TUGAS LATIHAN 1 → Pastikan apakah tiap pernyataan ini cocok dengan kutipan tentang hukum oral seks. Jawab ya atau tidak, lalu kutip kata-kata teks yang menentukan. (a) Teks menyebut bahwa yang lebih hati-hati adalah meninggalkan praktek oral seks. (b) Menurut perkataan Imam As-Syafi'i yang diterjemahkan, menggauli istri lewat mulut tanpa keluar air mani mewajibkan mandi janabah. (c) Teks menyatakan bahwa para fuqohaa terdahulu tidak pernah menyinggung kelainan seksual dalam kitab-kitab fiqih mereka.
TUGAS LATIHAN 2 → Sebutkan semua istilah Arab dalam kutipan tentang hukum oral seks yang langsung diikuti artinya dalam bahasa Indonesia di dalam tanda kurung, beserta arti tersebut.
TUGAS LATIHAN 3 → Lanjutkan tulisan tentang hukum oral seks mulai dari kalimat terakhirnya.

Tidak diragukan lagi bahwasanya tersebarnya praktek oral seks di kalangan kaum muslimin adalah setelah tersebarnya tayangan-tayangan tersebut. Bagaimanakah hukum syar'i tentang praktek oral seks ini?
Tentu yang lebih hati-hati adalah meninggalkan praktek oral seks. Mereka yang selalu menjaga pandangan mereka dan bisa meraih kepuasan dengan cara-cara seks yang sesuai dengan fitroh dan harkat manusia maka hendaknya mereka memuji dan bersyukur kepada Allah. Akan tetapi tidak bisa dipungkiri betapa banyak kaum pria muslim yang tidak bisa merasakan kepuasan kecuali dengan praktek oral seks –terutama setelah menyaksikan tayangan film porno-. Maka apakah boleh bagi mereka untuk mempraktekan oral seks bersama istrinya yang halal??!!
Jika kita memperhatikan perkataan para fuqohaa (ahli fiqh) terdahulu maka kita dapati isyarat akan bolehnya praktek oral seks meskipun praktek tersebut merupakan perkara yang qobiih (buruk). Untuk menjelaskan hal ini mari kita renungkan poin-poin berikut :
Pertama : Praktek kelainan-kelainan seksual seperti menjimak istri melalui dubur, atau menjimak hewan telah tersebutkan oleh para fuqohaa terdahulu dalam kitab-kitab fiqih mereka. Demikian pula praktek oral seks juga telah diisyaratkan dalam buku-buku fiqih terdahulu, bahkan diisyaratkan oleh Imam As-Syafi'i. Beliau rahimahullah berkata :
وَلَوْ نَالَ من امْرَأَتِهِ ما دُونَ أَنْ يُغَيِّبَهُ في فَرْجِهَا ولم يُنْزِلْ لم يُوجِبْ ذلك غُسْلًا وَلَا نُوجِبُ الْغُسْلَ إلَّا أَنْ يُغَيِّبَهُ في الْفَرْجِ نَفْسِهِ أو الدُّبُرِ فَأَمَّا الْفَمُ أو غَيْرُ ذلك من جَسَدِهَا فَلَا يُوجِبُ غُسْلًا إذَا لم يُنْزِلْ
"Kalau seandainya sang suami menggauli istrinya tanpa membenamkan dzakarnya ke farji (kemaluan) istrinya dan ia tidak mengeluarkan air mani maka hal ini tidak mengharuskannya mandi (janabah). Dan kami tidak mewajibkan mandi janabah kecuali jika ia memasukan dzakarnya ke kemaluan istrinya atau duburnya. Adapun mulut (istrinya) dan anggota tubuh istrinya yang lainnya maka tidak mewajibkan mandi jika ia tidak mengeluarkan air mani" (Al-Umm 1/37)

BAHAN LATIHAN →
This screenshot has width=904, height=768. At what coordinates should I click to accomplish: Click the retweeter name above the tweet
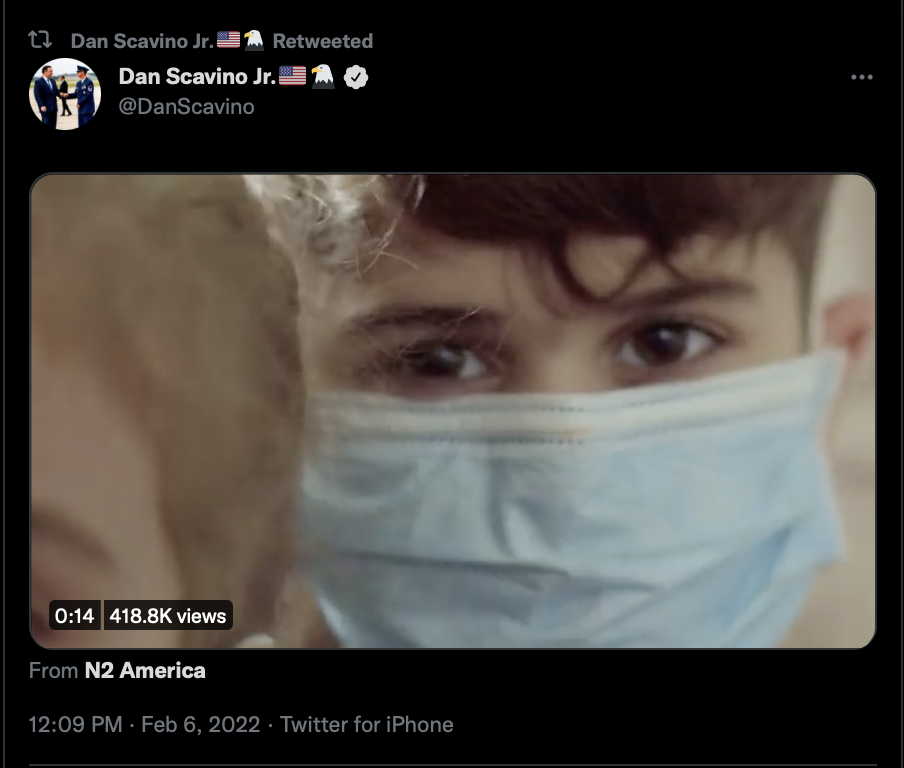[x=142, y=41]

HASIL LATIHAN 1 →
(a) Ya: "Tentu yang lebih hati-hati adalah meninggalkan praktek oral seks."
(b) Tidak: "Adapun mulut (istrinya) dan anggota tubuh istrinya yang lainnya maka tidak mewajibkan mandi jika ia tidak mengeluarkan air mani"
(c) Tidak: "telah tersebutkan oleh para fuqohaa terdahulu dalam kitab-kitab fiqih mereka"

HASIL LATIHAN 2 →
- fuqohaa: ahli fiqh
- qobiih: buruk
- farji: kemaluan

HASIL LATIHAN 3 →
Yaitu dzohirnya seakan-akan Imam Syafii menjelaskan bahwa jika seorang lelaki memasukan kemaluannya di mulut istrinya atau bagian tubuh yang lain (seperti diantara dua paha, atau dua payudara, atau dua belahan pantat) maka tidak mewajibkan mandi junub kecuali jika sang lelaki mengeluarkan mani. Hal ini berbeda jika ia memasukan dzakarnya ke vagina wanita atau duburnya, meskipun tidak sampai mengeluarkan mani maka tetap wajib untuk mandi junub.
Namun kenyataannya kita tidak mendapati penjelasan fuqohaa terdahulu yang panjang lebar tentang hukum oral seks.
Kedua : Para ulama sepakat akan bolehnya menyentuh kemaluan istri.
Ibnu 'Abidin Al-Hanafi berkata
سَأَل أَبُو يُوسُفَ أَبَا حَنِيفَةَ عَنِ الرَّجُل يَمَسُّ فَرْجَ امْرَأَتِهِ وَهِيَ تَمَسُّ فَرْجَهُ لِيَتَحَرَّكَ عَلَيْهَا هَل تَرَى بِذَلِكَ بَأْسًا ؟ قَال : لاَ ، وَأَرْجُو أَنْ يَعْظُمَ الأَْجْرُ
"Abu Yuusuf bertanya kepada Abu Hanifah –rahimahullah- tentang seseorang yang memegang kemaluan istrinya, dan sang istri yang menyentuh kemaluan suaminya agar tergerak syahwatnya kepada sang istri, maka apakah menurutmu bermasalah?. Abu Hanifah berkata, "Tidak mengapa, dan aku berharap besar pahalanya" (Haasyiat Ibni 'Aabidiin 6/367, lihat juga Al-Bahr Ar-Raaiq syarh Kanz Ad-Daqooiq 8/220, Tabyiinul Haqoo'iq 6/19)
Ketiga : Pernyataan sebagian fuqohaa yang menunjukkan akan bolehnya mencium kemaluan (vagina) wanita. Hal ini sangat ditegaskan terutama di kalangan para ulama madzhab Hanbali, dimana mereka menjelaskan akan bolehnya seorang suami mencium kemaluan istrinya sebelum berjimak, akan tetapi hukumnya makruh setelah berjimak (lihat Kasyaaful Qinaa' 5/16-17, Al-Inshoof 8/27, Al-Iqnaa' 3/240)
Keempat : Bahkan ada sebagian fuqohaa yang menyatakan bolehnya lebih dari sekedar mencium. Yaitu bahkan dibolehkan menjilat kemaluan sang istri.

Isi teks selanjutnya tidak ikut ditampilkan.